What has happened to Rebecca does not further the end of pro-life or Christian unity at all. And as usual, it seems to be the direct result of political differences, and demonizing and ignoring those who have different outlooks than we do. It happens on both sides (left vs. right / liberal vs. conservative) and I have vociferously condemned it on both sides.
Lord, please help us to do better! We believe; help our unbelief!
What this is starting to look like now is a flat-out “witch hunt.” It’s like McCarthyism. As always, I oppose such nonsense on principle, wherever it comes from. That’s why I’ve taken such a strong stand on this present issue.
German Lutheran pastor and Nazi opponent Martin Niemöller (1892–1984) wrote a famous poem:
First they came for the Socialists, and I did not speak out—
Because I was not a Socialist.
Then they came for the Trade Unionists, and I did not speak out—
Because I was not a Trade Unionist.
Then they came for the Jews, and I did not speak out—
Because I was not a Jew.
Then they came for me—and there was no one left to speak for me.

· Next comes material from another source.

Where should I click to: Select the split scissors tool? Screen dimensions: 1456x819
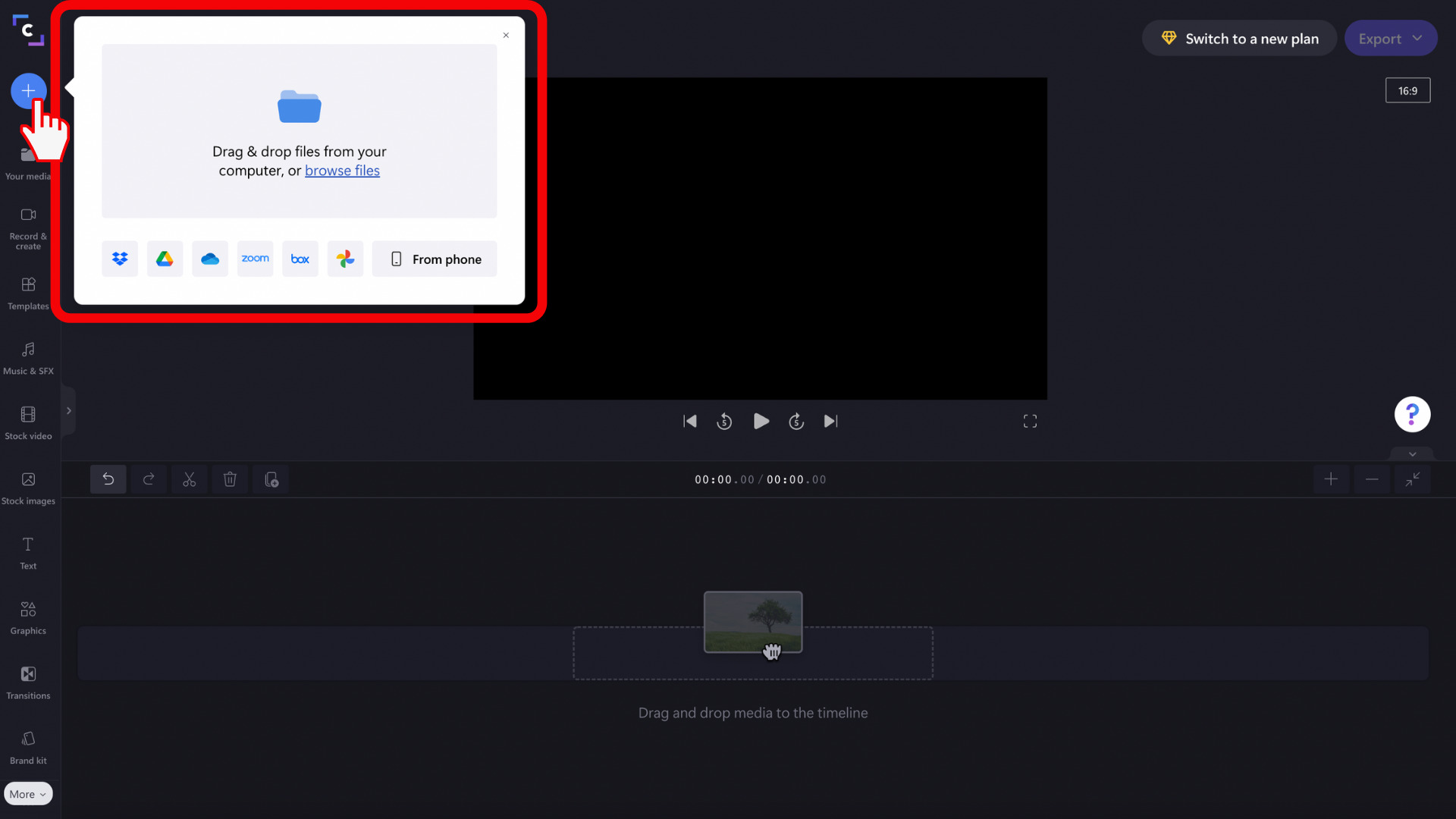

I’m not a socialist or even a liberal. But I’m a pro-life Catholic, and so is Rebecca; therefore, she is on my side. Left and right don’t enter into that: being far less important considerations.
Endnote: I’m fully aware that National Catholic Reporter is properly classified as a left-of-center publication: theologically and politically. Their bias shows in the article itself (though it is not too great here), and is certainly indicated by the extreme nature in many of the comments beneath the article, which are as objectionable from the “left” as LSN comments are objectionable due to being far right. One of these comments will suffice as a classic illustration of what I am talking about. “Elagabalus” pontificates from some lofty position:
Even though Pope Benedict XVI has long since departed his post at the Vatican (if not his residence in Vatican City) it would seem that the culture of censorship he carefully cultivated during the entirety of his career at the CDF and later as pope is alive and well among his most ardent followers who will tolerate not one scintilla of dissent from absolute right-wing orthodoxy.
Thus, if a major complaint about LSN (that I agree with) is that it attacks Pope Francis, here we see a commenter (not a column-writer, granted) at National Catholic Reporter making outrageous accusations about Pope Benedict: back to the Panzer-Kardinal mentality . . . neither thing is worse than the other.